**Extracted information**
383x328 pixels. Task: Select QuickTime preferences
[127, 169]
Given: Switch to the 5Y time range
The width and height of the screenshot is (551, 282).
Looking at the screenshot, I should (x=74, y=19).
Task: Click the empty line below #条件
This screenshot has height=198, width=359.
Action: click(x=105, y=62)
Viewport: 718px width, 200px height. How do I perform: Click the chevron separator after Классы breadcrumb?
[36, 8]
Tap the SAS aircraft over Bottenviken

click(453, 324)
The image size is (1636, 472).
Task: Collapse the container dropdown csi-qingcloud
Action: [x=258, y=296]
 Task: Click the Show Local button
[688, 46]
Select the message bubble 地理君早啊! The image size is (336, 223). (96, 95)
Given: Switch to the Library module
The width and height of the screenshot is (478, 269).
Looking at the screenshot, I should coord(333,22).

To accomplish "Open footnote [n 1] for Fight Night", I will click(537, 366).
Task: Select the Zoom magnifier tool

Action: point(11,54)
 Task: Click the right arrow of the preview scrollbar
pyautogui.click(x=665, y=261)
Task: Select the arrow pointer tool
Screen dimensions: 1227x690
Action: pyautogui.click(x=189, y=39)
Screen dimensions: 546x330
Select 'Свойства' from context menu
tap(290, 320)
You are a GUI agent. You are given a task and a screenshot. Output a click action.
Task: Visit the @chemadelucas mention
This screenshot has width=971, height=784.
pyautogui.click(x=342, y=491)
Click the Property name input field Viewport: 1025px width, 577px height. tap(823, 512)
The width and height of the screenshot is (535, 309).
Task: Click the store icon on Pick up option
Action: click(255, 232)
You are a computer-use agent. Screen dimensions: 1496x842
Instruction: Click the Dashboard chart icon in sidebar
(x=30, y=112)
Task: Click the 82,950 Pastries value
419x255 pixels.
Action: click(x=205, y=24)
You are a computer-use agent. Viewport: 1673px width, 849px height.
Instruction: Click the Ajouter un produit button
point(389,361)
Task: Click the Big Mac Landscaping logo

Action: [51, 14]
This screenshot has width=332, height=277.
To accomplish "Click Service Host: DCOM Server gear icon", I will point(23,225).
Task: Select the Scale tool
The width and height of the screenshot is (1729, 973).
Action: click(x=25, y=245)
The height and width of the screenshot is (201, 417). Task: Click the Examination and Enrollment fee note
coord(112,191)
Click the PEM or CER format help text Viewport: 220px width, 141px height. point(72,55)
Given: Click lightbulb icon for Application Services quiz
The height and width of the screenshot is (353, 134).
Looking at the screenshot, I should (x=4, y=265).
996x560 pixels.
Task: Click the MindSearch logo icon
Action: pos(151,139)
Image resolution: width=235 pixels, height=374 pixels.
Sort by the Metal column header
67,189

**Directions for this task**
Rewrite the data above, changing every "Instruction" to "Goal" and leaving everything else untouched.

**Expected output**
383x328 pixels. Task: Select QuickTime preferences
[127, 169]
Given: Switch to the 5Y time range
The width and height of the screenshot is (551, 282).
Looking at the screenshot, I should (x=74, y=19).
Task: Click the empty line below #条件
This screenshot has height=198, width=359.
Action: click(x=105, y=62)
Viewport: 718px width, 200px height. How do I perform: Click the chevron separator after Классы breadcrumb?
[36, 8]
Tap the SAS aircraft over Bottenviken

click(453, 324)
The image size is (1636, 472).
Task: Collapse the container dropdown csi-qingcloud
Action: [x=258, y=296]
 Task: Click the Show Local button
[688, 46]
Select the message bubble 地理君早啊! The image size is (336, 223). (96, 95)
Given: Switch to the Library module
The width and height of the screenshot is (478, 269).
Looking at the screenshot, I should coord(333,22).

To accomplish "Open footnote [n 1] for Fight Night", I will click(537, 366).
Task: Select the Zoom magnifier tool

Action: point(11,54)
 Task: Click the right arrow of the preview scrollbar
pyautogui.click(x=665, y=261)
Task: Select the arrow pointer tool
Screen dimensions: 1227x690
Action: pyautogui.click(x=189, y=39)
Screen dimensions: 546x330
Select 'Свойства' from context menu
tap(290, 320)
You are a GUI agent. You are given a task and a screenshot. Output a click action.
Task: Visit the @chemadelucas mention
This screenshot has width=971, height=784.
pyautogui.click(x=342, y=491)
Click the Property name input field Viewport: 1025px width, 577px height. tap(823, 512)
The width and height of the screenshot is (535, 309).
Task: Click the store icon on Pick up option
Action: click(255, 232)
You are a computer-use agent. Screen dimensions: 1496x842
Goal: Click the Dashboard chart icon in sidebar
(x=30, y=112)
Task: Click the 82,950 Pastries value
419x255 pixels.
Action: click(x=205, y=24)
You are a computer-use agent. Viewport: 1673px width, 849px height.
Goal: Click the Ajouter un produit button
point(389,361)
Task: Click the Big Mac Landscaping logo

Action: [51, 14]
This screenshot has width=332, height=277.
To accomplish "Click Service Host: DCOM Server gear icon", I will point(23,225).
Task: Select the Scale tool
The width and height of the screenshot is (1729, 973).
Action: click(x=25, y=245)
The height and width of the screenshot is (201, 417). Task: Click the Examination and Enrollment fee note
coord(112,191)
Click the PEM or CER format help text Viewport: 220px width, 141px height. point(72,55)
Given: Click lightbulb icon for Application Services quiz
The height and width of the screenshot is (353, 134).
Looking at the screenshot, I should (x=4, y=265).
996x560 pixels.
Task: Click the MindSearch logo icon
Action: pos(151,139)
Image resolution: width=235 pixels, height=374 pixels.
Sort by the Metal column header
67,189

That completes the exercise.